And yet I can’t seem to make myself comfortable with this new life, and I spend so much time wondering why that is. I don’t have a full answer yet but I have come to realize slowness is pretty devoid of meaning when it is not in contrast to stress, to speed, to weeks that are a blur of flight connections and bike builds and seeing how high my heart rate can go for how long. Slowness was sweet because it was a respite, a welcome decompression.
There is no shifting now. Every day is the same. Thursday is Sunday is Tuesday.
Creatures of Habit
I wake up, drink one coffee, two coffees, thirty minutes of yoga, and then look at my emails. I have no excuse not to answer them but some list in my inbox as my brain feels like a mass of tissue and I don't have the answers I think people are looking for. I consider riding. Where? This loop or that loop, the issue being that I’ve already ridden this loop and that loop and also that variation on this loop this week already. Or was it last week?
I feel like I am training for nothing as races are cancelled and postponed to the fall, to 2021. And then what? Offseason again. Unwelcome to me after an anti-climactic 2020.
And look at me now! Whining about absolute freedom to do all those things I said I would do if I weren’t so gosh darn busy with racing all the time. My garden. My sourdough, which isn’t even a new quarantine hobby (this bread thing is a lifestyle), but heck if it isn’t better than ever now. My yoga practice. I can fold in half and put my hands flat on the ground for the first time in my life. Progress of a sort!
We are creatures of habit. Think about that phrase. We have routines and we love them and we fall to pieces when the routines do. We are but creatures.
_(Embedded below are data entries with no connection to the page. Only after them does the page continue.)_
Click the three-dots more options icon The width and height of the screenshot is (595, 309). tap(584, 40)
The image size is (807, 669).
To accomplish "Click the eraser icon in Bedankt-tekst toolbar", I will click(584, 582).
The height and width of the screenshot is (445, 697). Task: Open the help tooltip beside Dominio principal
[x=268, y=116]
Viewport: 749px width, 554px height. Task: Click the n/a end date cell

We have habits.
Mundane Freedoms
I denounce all the media pushing change and progress down my throat during this time. But a chance to destroy old habits, establish new habits, habits that gift me a serenity through the unknown - that is something I can hold onto. Habits come from repetition and with a year wiped clean of dates and destinations, I can methodically plot my slow reluctant journeys towards understanding myself and this weird existence and all that it brings.
Here is to emptiness and small mundane freedoms and an everlasting capacity for complaining, and through the complaining, contentment.
While defending the DK200 title in 2020 has taken a pause, riding has not, as #trainingfornothing has also become riding for meditation, cycling for catharsis, or perhaps simply enjoying again the freedom of the journey itself.